Dim thetext As String
thetext = GetTextFromPDF(filepath)
Dim re As New Regex("[\t ](?<w>((774)|(Bos)|(Das))[a-z0-9]*)[\t ]", RegexOptions.ExplicitCapture Or RegexOptions.IgnoreCase Or RegexOptions.Compiled)
Dim Lines() As String = {thetext}
Dim words As New List(Of String)
For Each s As String In Lines
Dim mc As MatchCollection = re.Matches(s)
For Each m As Match In mc
words.Add(m.Groups("w").Value)
Next
Next
RichTextBox1.Text = String.Join(Environment.NewLine, words.ToArray)
End Sub
For Each Word As String In thetext.Split(" ")
For Each key As String In keywords
If Word.StartsWith(key) Then
newTextLines.Add(Word)
Continue For
End If
Next
Next
or using LINQ:
Dim q = From word In thetext.Split(" ")
Where keywords.Any(Function(s) word.StartsWith(s))
Select word
RichTextBox1.Text = String.Join(Environment.NewLine, q.ToArray())
If don't know the keywords in advance but know in which context they occur, you can find them with a Regex expression.
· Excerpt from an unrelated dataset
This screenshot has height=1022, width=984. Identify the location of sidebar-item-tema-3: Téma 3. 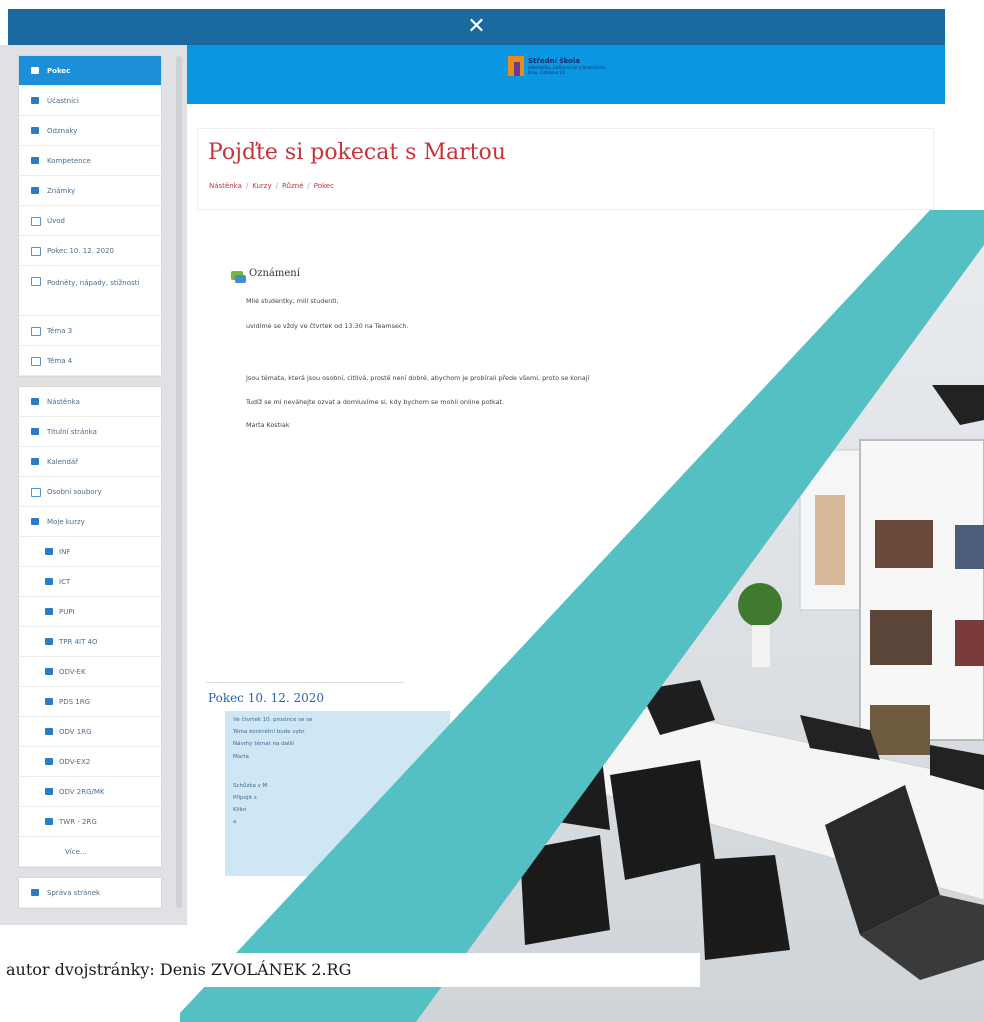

Two very handy Regex expressions allow you to find occurences succeeding or preceeding another:
(?<=prefix)find finds a pattern that follows another.
find(?=suffix) finds a pattern that comes before another.
If your number keyword (774) always preceeds " SIZE" you can find it like this: \w+(?=\sSIZE).
If the other keywords are always between "EX " and " DETAILS" you can find them like this: (?<=EX\s)(\w+\s)+(?=DETAILS).
You can put the whole thing together like this: \w+(?=\sSIZE)|(?<=EX\s)(\w+\s)+(?=DETAILS).
The disadvantage is that the keywords between "EX " and "DETAILS" will be returned as one match. But you can split the matches afterwards as in:
Const input As String = "2 3 3 4 4 A A B B SHEET 1 OF 1 774 SIZE SCALE 24.000-47.999 12.000-23.999 CON BAG WIRE 90in. EX Bos00232940 Bos00320491 Das1234 Das3216 DETAILS 1 2 RAGE"
Dim matches = Regex.Matches(input, "\w+(?=\sSIZE)|(?<=EX\s)(\w+\s)+(?=DETAILS)")
For Each m As Match In matches
Dim words = m.Value.Split(" "c)
For Each word As String In words
If word.Length > 0 Then ' Suppress the last empty word.
Console.WriteLine(word)
End If
Next
Next
Output:
774
Bos00232940
Bos00320491
Das1234
Das3216
How to do it with regular expression...
Dim re As New Regex("[\t ](?<w>((774)|(Bos)|(Das))[a-z0-9]*)[\t ]", RegexOptions.ExplicitCapture Or RegexOptions.IgnoreCase Or RegexOptions.Compiled)
Private Sub test()
Dim Lines() As String = {"2 3 3 4 4 A A B B SHEET 1 OF 1 774 SIZE SCALE 24.000-47.999 12.000-23.999 CON BAG WIRE 90in. EX Bos00232940 Bos00320491 Das1234 Das3216 DETAILS 1 2 RAGE"}
Dim words As New List(Of String)
For Each s As String In Lines
Dim mc As MatchCollection = re.Matches(s)
For Each m As Match In mc
words.Add(m.Groups("w").Value)
Next
Next
End Sub
Regex break down...
[\t ] Single tab or space (there is an alternative for whitespace too)
(?<w> Start of capture group called "w" This the the text returned later in the "m.Groups"
((774)|(Bos)|(Das)) one of the 3 blobs of text
[a-z0-9]* any a-z or 0-9 character, * = any number of them
) End of Capture group "w" from above.